## [EXERCISE AIM]
Whenever a line below mentions the word "Season", that line should be copied.

Stored records:
------------------------------
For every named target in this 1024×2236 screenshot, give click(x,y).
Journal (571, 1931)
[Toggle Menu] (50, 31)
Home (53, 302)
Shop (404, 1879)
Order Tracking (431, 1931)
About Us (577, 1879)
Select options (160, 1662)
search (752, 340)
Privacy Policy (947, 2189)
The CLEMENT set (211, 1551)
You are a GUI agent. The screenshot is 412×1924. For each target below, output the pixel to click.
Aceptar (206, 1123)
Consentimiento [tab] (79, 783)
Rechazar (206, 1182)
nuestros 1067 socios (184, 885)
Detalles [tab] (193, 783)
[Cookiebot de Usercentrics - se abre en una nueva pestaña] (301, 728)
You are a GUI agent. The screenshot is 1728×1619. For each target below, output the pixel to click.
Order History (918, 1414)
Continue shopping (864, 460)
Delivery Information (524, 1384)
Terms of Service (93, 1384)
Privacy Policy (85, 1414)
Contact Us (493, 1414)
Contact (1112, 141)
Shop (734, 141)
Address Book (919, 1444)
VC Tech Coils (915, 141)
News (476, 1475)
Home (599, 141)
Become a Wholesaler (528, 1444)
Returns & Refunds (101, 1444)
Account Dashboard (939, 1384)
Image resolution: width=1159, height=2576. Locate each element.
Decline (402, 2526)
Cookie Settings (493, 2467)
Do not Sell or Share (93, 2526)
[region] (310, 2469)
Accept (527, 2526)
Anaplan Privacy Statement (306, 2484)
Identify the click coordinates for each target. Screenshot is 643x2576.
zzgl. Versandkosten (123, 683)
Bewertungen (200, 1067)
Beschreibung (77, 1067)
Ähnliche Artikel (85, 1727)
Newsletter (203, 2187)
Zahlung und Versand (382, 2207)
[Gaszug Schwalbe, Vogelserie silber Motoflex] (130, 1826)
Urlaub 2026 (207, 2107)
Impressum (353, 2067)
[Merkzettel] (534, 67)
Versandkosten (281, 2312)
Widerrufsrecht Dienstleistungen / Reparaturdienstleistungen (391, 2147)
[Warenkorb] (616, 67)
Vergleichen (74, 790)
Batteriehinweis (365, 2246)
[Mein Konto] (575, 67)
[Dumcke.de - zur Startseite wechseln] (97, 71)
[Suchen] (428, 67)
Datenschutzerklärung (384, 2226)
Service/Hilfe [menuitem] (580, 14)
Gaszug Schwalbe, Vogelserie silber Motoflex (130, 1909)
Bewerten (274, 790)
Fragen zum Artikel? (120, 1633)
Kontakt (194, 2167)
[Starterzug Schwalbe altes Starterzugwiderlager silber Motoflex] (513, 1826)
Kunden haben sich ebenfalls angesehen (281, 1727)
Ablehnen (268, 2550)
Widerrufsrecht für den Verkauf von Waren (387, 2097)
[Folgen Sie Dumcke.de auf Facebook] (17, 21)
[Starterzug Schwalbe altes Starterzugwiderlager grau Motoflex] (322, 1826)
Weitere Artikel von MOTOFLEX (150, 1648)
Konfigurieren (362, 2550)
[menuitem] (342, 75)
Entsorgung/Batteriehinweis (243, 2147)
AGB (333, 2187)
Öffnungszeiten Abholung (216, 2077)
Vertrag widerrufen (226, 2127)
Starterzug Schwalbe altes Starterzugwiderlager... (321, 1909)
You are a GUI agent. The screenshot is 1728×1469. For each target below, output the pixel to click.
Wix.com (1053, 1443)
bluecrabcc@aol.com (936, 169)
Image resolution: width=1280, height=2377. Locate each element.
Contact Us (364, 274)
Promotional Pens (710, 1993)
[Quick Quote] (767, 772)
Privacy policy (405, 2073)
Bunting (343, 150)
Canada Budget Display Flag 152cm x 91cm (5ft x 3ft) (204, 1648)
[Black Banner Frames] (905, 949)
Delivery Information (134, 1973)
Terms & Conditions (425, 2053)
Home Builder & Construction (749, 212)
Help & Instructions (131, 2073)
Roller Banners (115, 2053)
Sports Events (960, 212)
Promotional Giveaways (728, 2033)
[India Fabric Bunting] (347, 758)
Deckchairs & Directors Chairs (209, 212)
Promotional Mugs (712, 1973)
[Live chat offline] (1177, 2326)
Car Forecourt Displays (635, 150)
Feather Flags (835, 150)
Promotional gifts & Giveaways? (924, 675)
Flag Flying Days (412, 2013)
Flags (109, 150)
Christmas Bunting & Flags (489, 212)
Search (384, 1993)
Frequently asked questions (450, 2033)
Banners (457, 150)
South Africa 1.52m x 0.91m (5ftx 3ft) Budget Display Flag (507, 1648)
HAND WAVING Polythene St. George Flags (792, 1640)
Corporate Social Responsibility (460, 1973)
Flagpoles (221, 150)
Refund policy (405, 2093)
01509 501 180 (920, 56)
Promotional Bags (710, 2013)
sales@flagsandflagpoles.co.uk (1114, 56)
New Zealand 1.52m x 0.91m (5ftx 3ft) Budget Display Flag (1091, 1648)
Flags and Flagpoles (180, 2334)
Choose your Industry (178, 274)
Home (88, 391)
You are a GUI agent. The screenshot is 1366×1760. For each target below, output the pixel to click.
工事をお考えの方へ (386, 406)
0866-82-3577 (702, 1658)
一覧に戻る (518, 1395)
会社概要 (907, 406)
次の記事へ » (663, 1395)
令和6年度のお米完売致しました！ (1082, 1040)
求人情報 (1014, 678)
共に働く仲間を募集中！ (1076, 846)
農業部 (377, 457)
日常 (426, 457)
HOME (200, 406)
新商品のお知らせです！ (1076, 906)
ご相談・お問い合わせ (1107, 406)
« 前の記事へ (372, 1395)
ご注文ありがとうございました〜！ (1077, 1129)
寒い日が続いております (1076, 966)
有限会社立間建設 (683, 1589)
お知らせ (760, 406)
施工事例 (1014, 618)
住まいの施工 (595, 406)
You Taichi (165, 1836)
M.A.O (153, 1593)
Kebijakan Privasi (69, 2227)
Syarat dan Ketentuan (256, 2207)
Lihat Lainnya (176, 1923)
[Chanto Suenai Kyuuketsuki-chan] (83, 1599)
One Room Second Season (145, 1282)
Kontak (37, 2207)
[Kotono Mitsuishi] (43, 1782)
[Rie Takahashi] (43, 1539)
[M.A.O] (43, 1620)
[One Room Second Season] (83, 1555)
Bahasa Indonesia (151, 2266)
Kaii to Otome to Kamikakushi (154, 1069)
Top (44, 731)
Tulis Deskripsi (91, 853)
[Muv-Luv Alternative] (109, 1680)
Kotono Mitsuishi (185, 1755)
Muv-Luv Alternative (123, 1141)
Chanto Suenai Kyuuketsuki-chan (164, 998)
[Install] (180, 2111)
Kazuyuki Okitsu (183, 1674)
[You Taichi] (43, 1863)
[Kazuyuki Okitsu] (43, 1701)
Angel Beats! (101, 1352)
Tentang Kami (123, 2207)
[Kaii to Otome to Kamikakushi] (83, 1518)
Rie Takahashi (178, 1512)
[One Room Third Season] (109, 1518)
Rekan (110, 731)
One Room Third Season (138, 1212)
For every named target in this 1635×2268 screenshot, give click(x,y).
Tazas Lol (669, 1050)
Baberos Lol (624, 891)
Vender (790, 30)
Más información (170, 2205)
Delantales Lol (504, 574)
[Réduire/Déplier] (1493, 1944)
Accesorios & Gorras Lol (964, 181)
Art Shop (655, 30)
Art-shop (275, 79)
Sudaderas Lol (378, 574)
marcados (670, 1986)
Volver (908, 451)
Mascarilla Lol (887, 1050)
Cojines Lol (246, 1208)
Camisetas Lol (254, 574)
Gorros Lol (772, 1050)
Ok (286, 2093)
------------------------------
## [EXPECTED OUTPUT]
One Room Second Season (145, 1282)
[One Room Second Season] (83, 1555)
[One Room Third Season] (109, 1518)
One Room Third Season (138, 1212)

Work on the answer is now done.